Santa Claus has settled into another 350 days of hard work in preparation for one very long night of delivering toys and gifts to kids, and adults, all around the world. This amazing feat, even with the aid of some fast-flying reindeer, requires that Santa be in peak condition. In fact, he really can’t have the BMI we associate with him – a chubby, cherubic guy – if we’re to agree that he has to scoot down chimneys and flues with speed and grace enough to not awaken everyone in the house.
Santa’s one very lean, fit guy indeed!
That said, I’m glad I’m not his personal fitness trainer. For one thing, his diet is terrible, at least Christmas week. For another, training in the North Pole can’t be fun even if his home and studio are heated. Unless, that is, I got a room at one of those places.

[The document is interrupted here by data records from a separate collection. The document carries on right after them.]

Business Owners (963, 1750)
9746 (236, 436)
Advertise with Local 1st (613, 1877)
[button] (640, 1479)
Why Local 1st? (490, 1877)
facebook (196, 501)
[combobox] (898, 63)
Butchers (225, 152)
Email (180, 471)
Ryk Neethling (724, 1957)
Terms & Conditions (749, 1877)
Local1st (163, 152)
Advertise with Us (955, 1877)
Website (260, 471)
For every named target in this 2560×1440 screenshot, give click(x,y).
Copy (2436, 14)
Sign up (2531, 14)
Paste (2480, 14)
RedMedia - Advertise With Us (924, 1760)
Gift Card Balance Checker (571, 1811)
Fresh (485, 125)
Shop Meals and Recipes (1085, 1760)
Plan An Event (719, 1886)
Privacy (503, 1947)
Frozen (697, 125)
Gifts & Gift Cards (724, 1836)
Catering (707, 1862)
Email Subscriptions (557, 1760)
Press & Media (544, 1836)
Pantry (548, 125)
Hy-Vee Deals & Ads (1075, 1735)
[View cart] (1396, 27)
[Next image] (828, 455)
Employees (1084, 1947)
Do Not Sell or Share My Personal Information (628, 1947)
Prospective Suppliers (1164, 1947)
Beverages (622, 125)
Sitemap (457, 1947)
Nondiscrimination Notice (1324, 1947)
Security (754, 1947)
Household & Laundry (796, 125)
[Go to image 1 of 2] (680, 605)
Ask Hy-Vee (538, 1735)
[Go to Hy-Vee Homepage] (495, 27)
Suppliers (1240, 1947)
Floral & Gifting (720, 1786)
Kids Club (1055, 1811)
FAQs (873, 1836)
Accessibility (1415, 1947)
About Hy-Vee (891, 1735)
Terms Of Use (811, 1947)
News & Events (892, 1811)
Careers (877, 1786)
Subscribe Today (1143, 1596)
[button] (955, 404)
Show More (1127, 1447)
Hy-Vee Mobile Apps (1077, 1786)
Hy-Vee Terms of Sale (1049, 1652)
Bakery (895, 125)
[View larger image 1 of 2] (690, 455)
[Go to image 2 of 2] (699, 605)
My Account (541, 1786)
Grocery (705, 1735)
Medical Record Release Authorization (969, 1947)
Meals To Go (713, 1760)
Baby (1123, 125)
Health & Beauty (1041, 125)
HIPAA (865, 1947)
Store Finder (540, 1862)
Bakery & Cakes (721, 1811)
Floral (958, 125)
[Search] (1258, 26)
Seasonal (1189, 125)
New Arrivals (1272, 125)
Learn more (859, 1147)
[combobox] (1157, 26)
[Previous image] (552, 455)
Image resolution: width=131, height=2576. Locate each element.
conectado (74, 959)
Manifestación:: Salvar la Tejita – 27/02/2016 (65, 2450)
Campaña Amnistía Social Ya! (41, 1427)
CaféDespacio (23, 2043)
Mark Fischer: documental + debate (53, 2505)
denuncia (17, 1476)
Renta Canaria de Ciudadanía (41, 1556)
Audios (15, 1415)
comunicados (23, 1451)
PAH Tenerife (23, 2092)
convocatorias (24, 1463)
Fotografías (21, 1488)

The other is that the demands on the poor guy, to go all out once a year, for hundreds of years, no less, are such that his trainer would have to be more knowledgeable and more demanding than I am.
That said, the one thing I have learned from years of experience – and now that Bill Nagel has passed away (three years ago), I am the longest-serving personal trainer in Tennessee – is that any client, in fact ALL clients, become athletes simply by training.
You see, in accordance with other writings of mine, the very act of doing exercise is an athletic act. Like any athlete, any client is invariably trying to improve his/her own performance of whatever tasks they like or need to do; they’re trying to maintain their current status in whatever activities they love or must do; and/or they are trying to prevent injuries so that they can continue doing those very activities for many more years.
In other words, all fitness training is about enhancing function, not just appearances.
So when I title this article, “The “Athleticization” of Personal Training Clients”, I am speaking about the reality that all personal training clients assume some measure of being an athlete simply by entering the gym.
You see, being an athlete is a state of mind, not just a state of body. It entails a certain measure of discipline, regimentation – making appointments easily define these. And even if the client doesn’t do anything other than what he/she does while with the trainer to meet goals, being a client requires perseverance and persistence in the face of obstacles and challenges.
You can see the athletic mindset when it’s presented this way, right?
The way I see it, athletes accept a little pain in order to make the effort to progress. Yes, it’s a ‘no pain, no gain’ attitude; but it doesn’t require pain to gain – it just comes with the territory.
While athletes accept some pain, and move on or through it, non-athletes shirk from risk of pain, and from pain itself, seeking a safety from which they cannot really be. If this sounds negative, or punitive, that’s not my intent.
Rather, think of fitness training, and athletic conditioning, as a progressive mind-altering challenge that hardens the body and the spirit against the trials and travails of life outside the gym, off the court and off the field.
Some use religion for this; some use monetary wealth; some go to shrinks; some use drugs or alcohol. But none of these confer the mass benefits of exercise training that includes cardiac health, cancer prevention, musculoskeletal integrity and function, cognitive enhancement, etc etc.
In other words, exercise training, even if you don’t trim down, tone up, lose weight or look great is so much more than the physical we see in the mirror. It’s the physical we feel inside, when we do look in the mirror and we see a body and mind capable of withstanding just a little more of what life has to throw at it.
That’s the beauty of being an athlete.